RECORD LIST:
::::::::

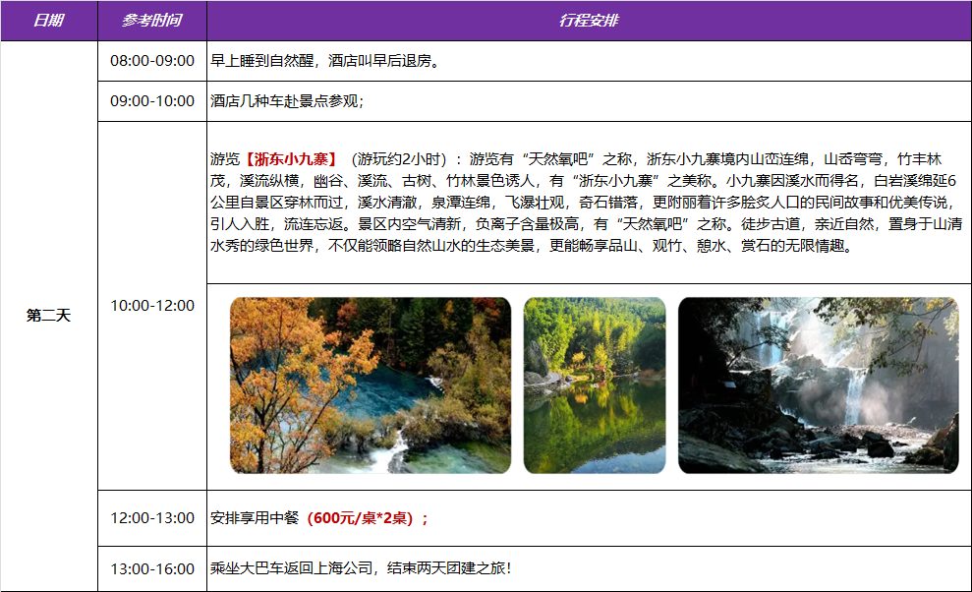Select the green lake reflection photo

[x=594, y=385]
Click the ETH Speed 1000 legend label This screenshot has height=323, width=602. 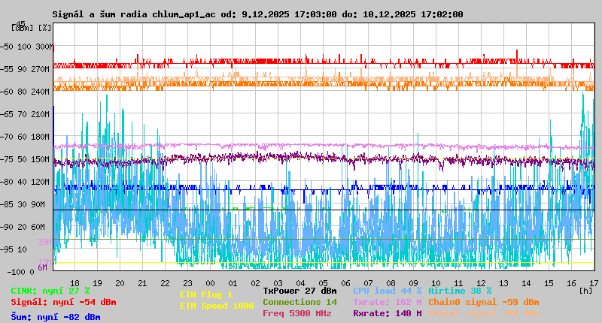pyautogui.click(x=217, y=306)
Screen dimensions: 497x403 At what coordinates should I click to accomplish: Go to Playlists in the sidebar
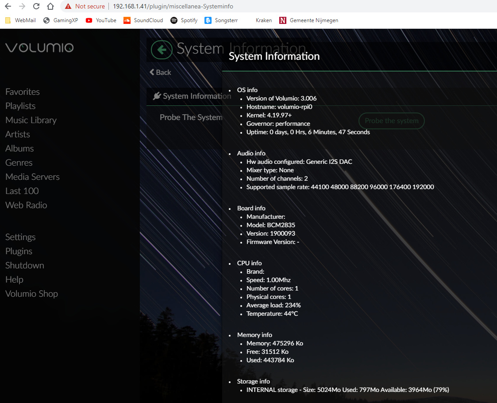[x=20, y=106]
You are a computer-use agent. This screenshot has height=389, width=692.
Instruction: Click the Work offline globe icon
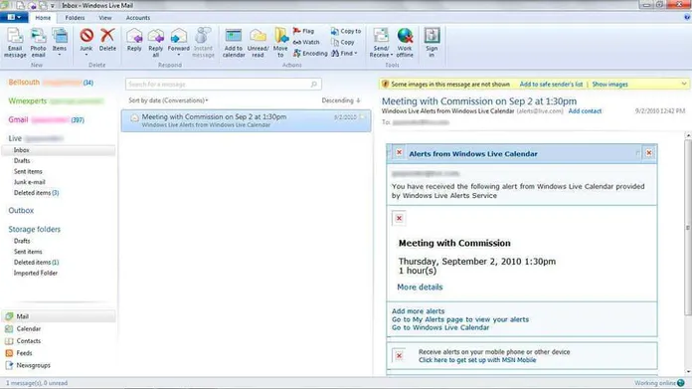pos(405,36)
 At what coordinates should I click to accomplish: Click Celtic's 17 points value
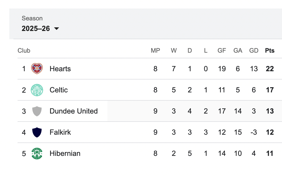tap(270, 90)
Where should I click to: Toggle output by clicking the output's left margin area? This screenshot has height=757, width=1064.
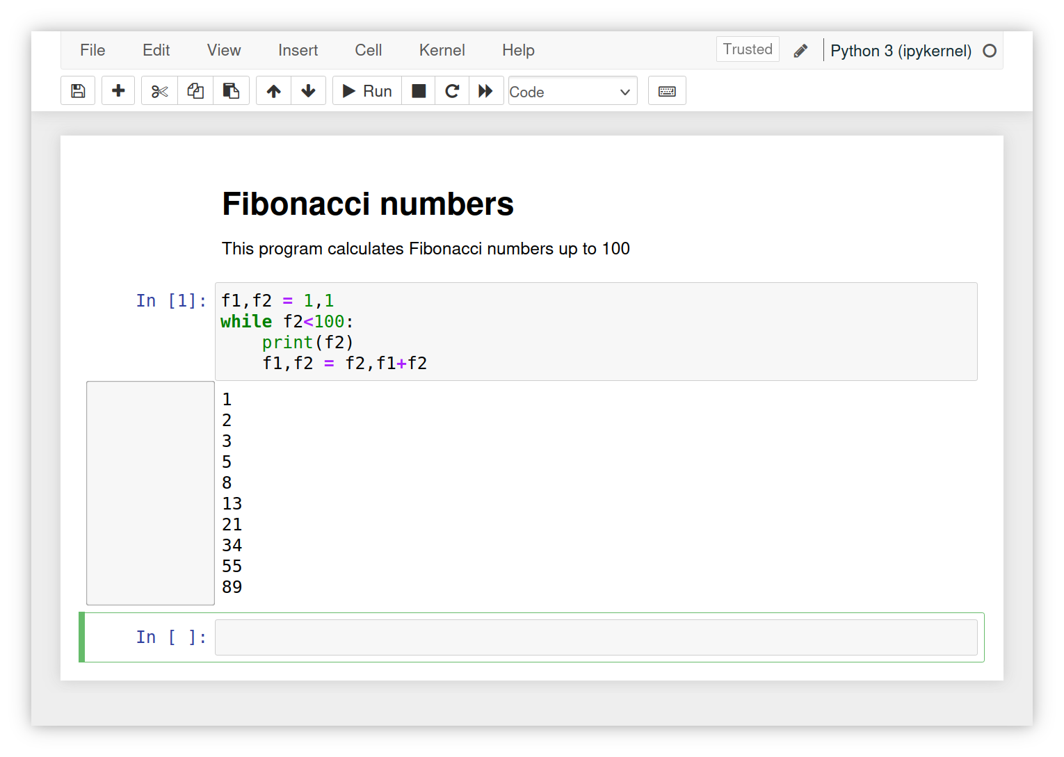tap(150, 493)
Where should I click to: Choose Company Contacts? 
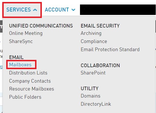coord(30,81)
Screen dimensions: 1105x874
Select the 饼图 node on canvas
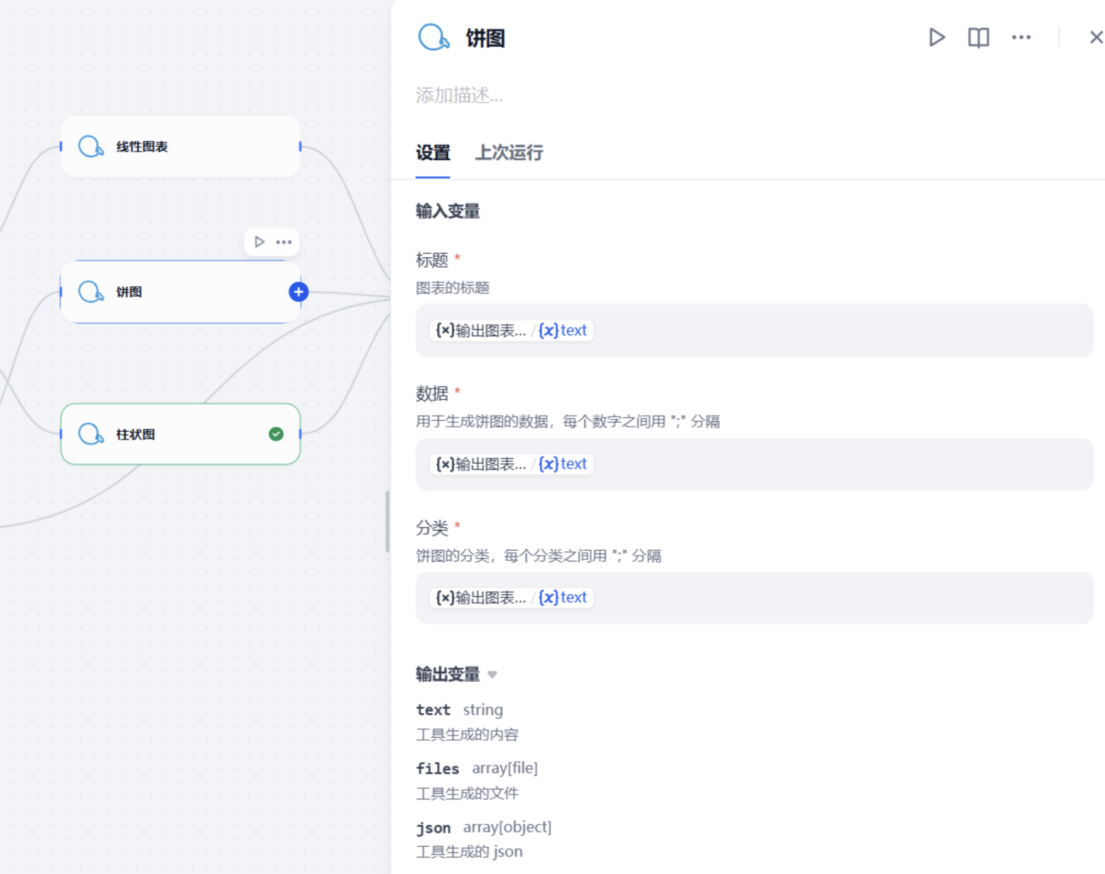pyautogui.click(x=181, y=292)
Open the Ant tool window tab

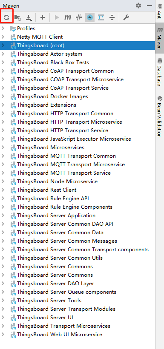160,11
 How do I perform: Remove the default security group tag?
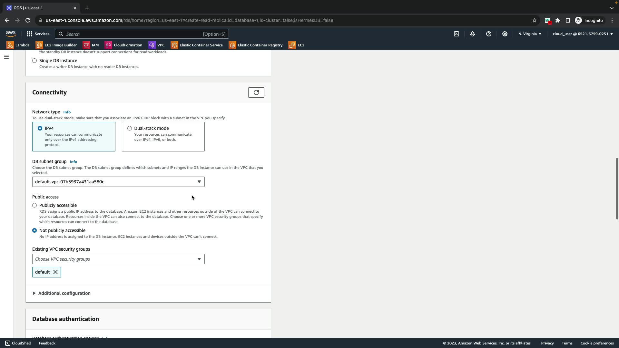tap(55, 272)
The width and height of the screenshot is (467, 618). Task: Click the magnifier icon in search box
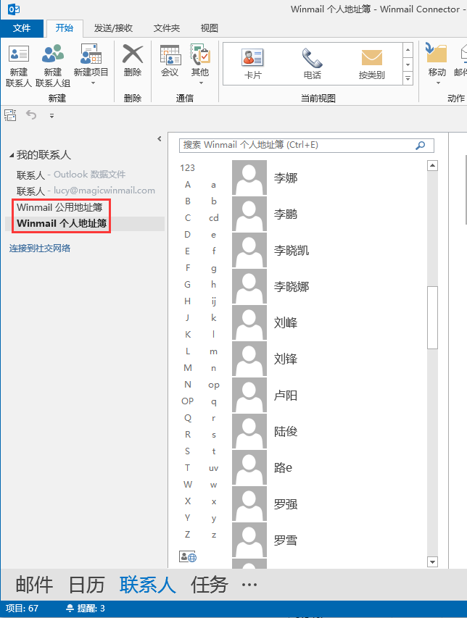420,146
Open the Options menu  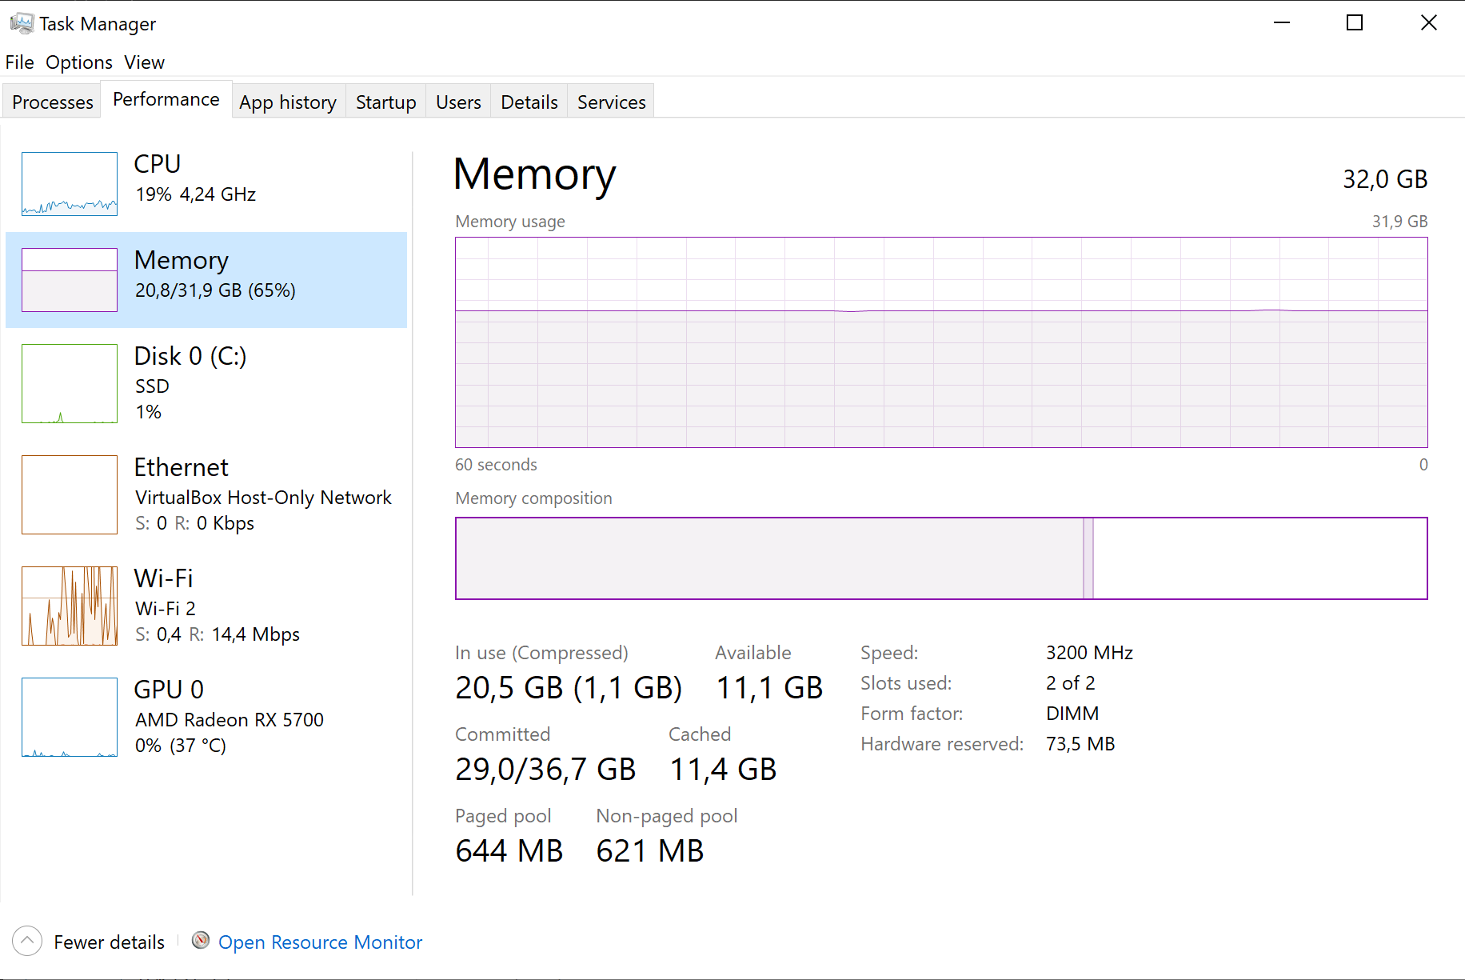coord(78,62)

::::::::

SHORT PROBLEM: List every line of the rows above that contains the string "should".

CORRECT RESULT:
Screen dimensions: 497x403 At what coordinates should I click to accomplish: Go to Playlists in the sidebar
 At what coordinates should I click to accomplish: Click Celtic's 17 points value
Where should I click to: Toggle output by clicking the output's left margin area? This screenshot has height=757, width=1064.
Where should I click to: Choose Company Contacts? 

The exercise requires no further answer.